Something that fellow BSOTS writer John Voita always says is that James Jones likes players who possess one elite skill (rather than a bunch of skills that are average). Trying to be a player that you are not will not help Payton’s case in trying to get on the floor. Stick with who you are, Elfrid.

A starting point guard in the NBA that is now a backup (to a backup) is an adjustment for him. Knowing his role off the bench will guarantee him to be a Monty/James Jones guy this season.

—Matthew Lissy

Frank Kaminsky

Every player wants to improve their whole game in the offseason, but the best players pick one thing that they are going to improve on. For Frank, that might be getting into the best shape of his career so he can close the athleticism gap against his opponents.

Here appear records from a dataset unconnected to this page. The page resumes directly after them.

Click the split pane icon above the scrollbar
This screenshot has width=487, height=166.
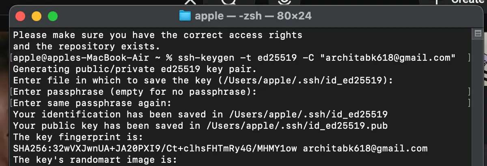click(477, 34)
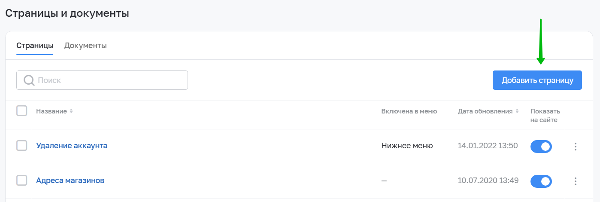
Task: Sort by Название column arrows
Action: 72,111
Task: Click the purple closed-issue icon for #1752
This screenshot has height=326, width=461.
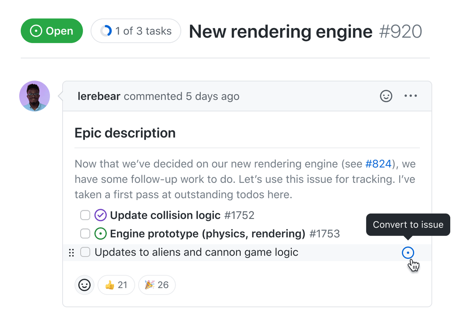Action: pyautogui.click(x=100, y=215)
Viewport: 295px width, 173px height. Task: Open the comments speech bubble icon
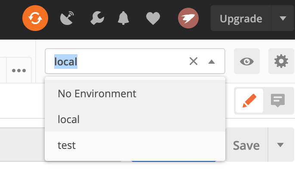pyautogui.click(x=278, y=101)
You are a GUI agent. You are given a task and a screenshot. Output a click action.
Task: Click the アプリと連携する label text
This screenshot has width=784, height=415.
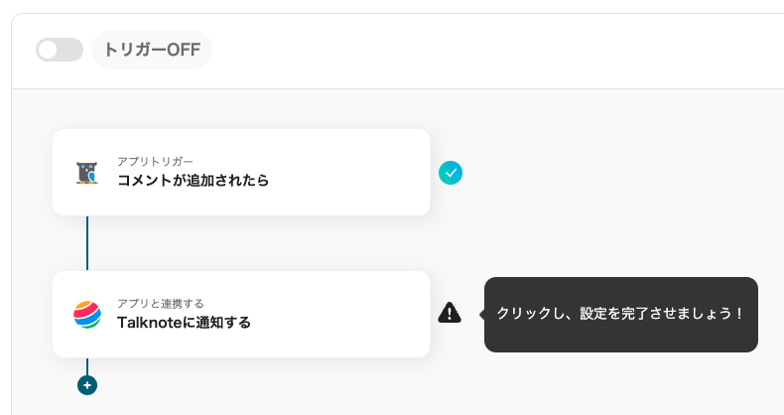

Skill-wise, Frank can become even more lethal from range. Better than league average would be nice. If he makes 38% of threes consistently, he will more chances to show his point-five connector skills on the offensive end.

—Dave King

Jalen Smith

If Smith can clean up his field goal percentage around the rim, he could be a good contributor in 2021-22. The Suns need someone who can rebound next to/behind Ayton that can also make threes. We just need that person to be a threat near the rim who can finish what he starts.